__EXERCISE DESCRIPTION__
Pick up the interview transcript about The Graph after its last line and write the next part.

-------- PASSAGE PROVIDED

Craig Burel (36:11):
It’s changed quite a bit over time. I think when we first invested in The Graph, it was just a couple people, maybe five people. And a lot of the conversation was around very high level like theoretical concepts, the network economics, the token economic design, and just playing with different models, try and figure out where we could draw inspiration from and what the design might look like at token launch, a lot of thinking around that.
(36:42):
Now, fast forward four years or so, we’re helping them professionalize on certain levels. I think one of the amazing things that’s blown me away about The Graph is their ability to generate a grassroots developer flywheel or network effect. I mean, it’s absolutely wild the amount of traction they’ve gotten in terms of queries and subgraphs and number of developers. It’s astounding.
(37:13):
Now, I think the next step in the equation to really see the vision through is to make sure that everything’s transitioning over to the decentralized network and make sure that the participants on the decentralized network are paying for the service and those cash flows are coming through to the Indexers.
(37:30):
So, in my mind, that’s a very straightforward problem. That’s a go-to market and monetization problem. So, it comes down to that go-to market motion and pricing. Obviously, pricing can’t be unilaterally decided or altered within the network. It’s a market equation that has to be decided and settled once the market finds equilibrium. But on the go-to-market side, that’s something we can control.
(38:00):
There are playbooks out there for as much as The Graph is not software as a service and it is not a centralized service in any way on the decentralized network. There are playbooks that we can draw inspiration from in order to transition to the decentralized network and make sure uptake and adoption play out the way we want it to.
(38:22):
And The Graph has an incredibly unique problem in web3 where attraction’s already there. It’s actually an upsell problem. It’s not a customer acquisition problem. The customers are already there. I think there’s 30 something thousand subgraphs on the hosted service. So, when you have a network of customers that size, it’s really about customer segmentation and coming up with a process to facilitate that upsell and transition super efficiently and making sure that you’re optimizing for the right things in the go-to market process.
Nick (38:59):
So, when you say go-to market and upsell, you’re obviously talking about some of these subgraphs currently being hosted on the hosted service, migrating over to the decentralized service. But you hit on an important element here, which is this market adoption. There is a lot of people already in this space reliant upon The Graph. In addition to that, what else do you think uniquely positions The Graph to succeed in web3?

----------------
-------- SUPPLIED INFORMATION

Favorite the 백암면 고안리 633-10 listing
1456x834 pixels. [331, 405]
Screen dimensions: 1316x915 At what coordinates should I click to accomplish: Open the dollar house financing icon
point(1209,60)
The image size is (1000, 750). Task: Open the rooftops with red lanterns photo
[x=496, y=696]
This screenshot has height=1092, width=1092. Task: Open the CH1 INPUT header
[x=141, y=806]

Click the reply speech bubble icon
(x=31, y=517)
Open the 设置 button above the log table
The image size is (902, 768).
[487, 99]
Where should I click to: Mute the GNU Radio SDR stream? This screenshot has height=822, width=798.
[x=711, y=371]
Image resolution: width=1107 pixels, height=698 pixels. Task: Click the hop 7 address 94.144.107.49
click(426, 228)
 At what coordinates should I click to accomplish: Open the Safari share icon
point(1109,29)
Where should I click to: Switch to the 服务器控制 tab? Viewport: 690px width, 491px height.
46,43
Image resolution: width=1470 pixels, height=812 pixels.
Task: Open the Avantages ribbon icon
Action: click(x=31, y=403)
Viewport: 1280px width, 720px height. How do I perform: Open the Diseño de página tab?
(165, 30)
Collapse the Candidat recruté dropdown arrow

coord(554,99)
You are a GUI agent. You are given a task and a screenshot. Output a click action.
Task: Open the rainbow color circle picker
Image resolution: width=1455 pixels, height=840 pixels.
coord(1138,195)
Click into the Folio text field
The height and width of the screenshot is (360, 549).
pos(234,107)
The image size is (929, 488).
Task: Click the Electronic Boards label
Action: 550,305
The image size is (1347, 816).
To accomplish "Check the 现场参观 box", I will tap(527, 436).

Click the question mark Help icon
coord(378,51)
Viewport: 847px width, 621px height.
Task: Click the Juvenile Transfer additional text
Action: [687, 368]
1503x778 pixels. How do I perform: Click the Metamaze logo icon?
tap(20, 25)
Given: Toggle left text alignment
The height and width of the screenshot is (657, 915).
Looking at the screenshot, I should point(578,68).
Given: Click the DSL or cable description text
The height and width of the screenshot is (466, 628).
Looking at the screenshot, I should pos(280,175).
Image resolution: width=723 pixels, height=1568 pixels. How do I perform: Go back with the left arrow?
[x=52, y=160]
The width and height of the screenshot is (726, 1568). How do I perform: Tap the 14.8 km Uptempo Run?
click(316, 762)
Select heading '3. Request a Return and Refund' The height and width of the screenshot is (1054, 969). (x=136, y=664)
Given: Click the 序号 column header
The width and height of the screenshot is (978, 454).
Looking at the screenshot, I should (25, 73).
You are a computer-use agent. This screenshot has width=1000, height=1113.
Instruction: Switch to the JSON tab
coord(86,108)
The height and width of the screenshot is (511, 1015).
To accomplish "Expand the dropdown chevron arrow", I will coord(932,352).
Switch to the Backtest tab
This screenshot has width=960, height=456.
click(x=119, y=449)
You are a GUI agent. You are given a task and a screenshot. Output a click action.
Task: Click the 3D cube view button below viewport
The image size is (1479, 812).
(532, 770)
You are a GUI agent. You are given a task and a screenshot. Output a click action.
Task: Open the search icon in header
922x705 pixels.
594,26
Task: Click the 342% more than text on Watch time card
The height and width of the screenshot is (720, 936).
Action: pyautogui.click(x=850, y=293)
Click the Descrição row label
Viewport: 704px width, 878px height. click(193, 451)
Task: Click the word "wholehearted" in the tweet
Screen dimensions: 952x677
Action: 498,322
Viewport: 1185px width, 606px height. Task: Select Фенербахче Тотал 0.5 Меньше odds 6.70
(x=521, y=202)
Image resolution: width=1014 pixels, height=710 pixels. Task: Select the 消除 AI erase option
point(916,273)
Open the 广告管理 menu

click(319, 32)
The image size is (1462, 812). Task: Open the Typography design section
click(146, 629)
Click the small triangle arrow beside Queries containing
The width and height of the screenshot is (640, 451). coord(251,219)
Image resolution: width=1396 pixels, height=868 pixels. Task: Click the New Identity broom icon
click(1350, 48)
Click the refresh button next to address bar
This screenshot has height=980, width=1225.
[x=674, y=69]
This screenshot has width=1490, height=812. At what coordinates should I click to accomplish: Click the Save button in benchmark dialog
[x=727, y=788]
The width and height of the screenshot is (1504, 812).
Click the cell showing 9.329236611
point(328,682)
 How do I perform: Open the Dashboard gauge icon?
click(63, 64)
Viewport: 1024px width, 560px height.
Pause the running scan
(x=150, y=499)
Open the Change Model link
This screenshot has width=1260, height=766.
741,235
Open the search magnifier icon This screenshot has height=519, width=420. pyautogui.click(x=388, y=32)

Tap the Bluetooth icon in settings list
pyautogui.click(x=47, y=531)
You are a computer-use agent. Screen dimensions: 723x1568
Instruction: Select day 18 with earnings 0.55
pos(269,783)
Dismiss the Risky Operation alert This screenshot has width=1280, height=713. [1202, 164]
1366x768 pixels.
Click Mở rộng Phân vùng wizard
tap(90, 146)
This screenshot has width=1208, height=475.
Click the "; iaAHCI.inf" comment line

----------------

__FINAL ANSWER__
Craig Burel (39:29):
I mean, it’s a great question. I think it’s some of the value propositions that I alluded to earlier in our conversation. It’s built with web3 principles in mind. So, it’s antifragile. It avoids platform risk, doesn’t have downtime. I think developers appreciate those three things alone. But additionally, because it’s built in this world where everything is constructed on open databases, we have this new feature of data composability built into The Graph where if The Graph becomes a universal data layer for web3, that transcends any one blockchain.
(40:12):
That means that any net new developer to web3 can come in and pick a subgraph and develop right away, pick another subgraph. They don’t have to go down to the smart contract logic just to get the data. They don’t have to go into the Layer 1 themselves and start chiseling away at the dataset to figure out what data they need and don’t need. It’s all there in this data layer for them to leverage in their application.
Nick (40:44):
And I suppose this is why you recently tweeted from your own Twitter account that we believe Graph Protocol is mission critical infrastructure for the build out of web3.
Craig Burel (40:55):
Yeah, absolutely. I think fast forward five years and The Graph is going to be a de facto component of every application’s web3 technology stack.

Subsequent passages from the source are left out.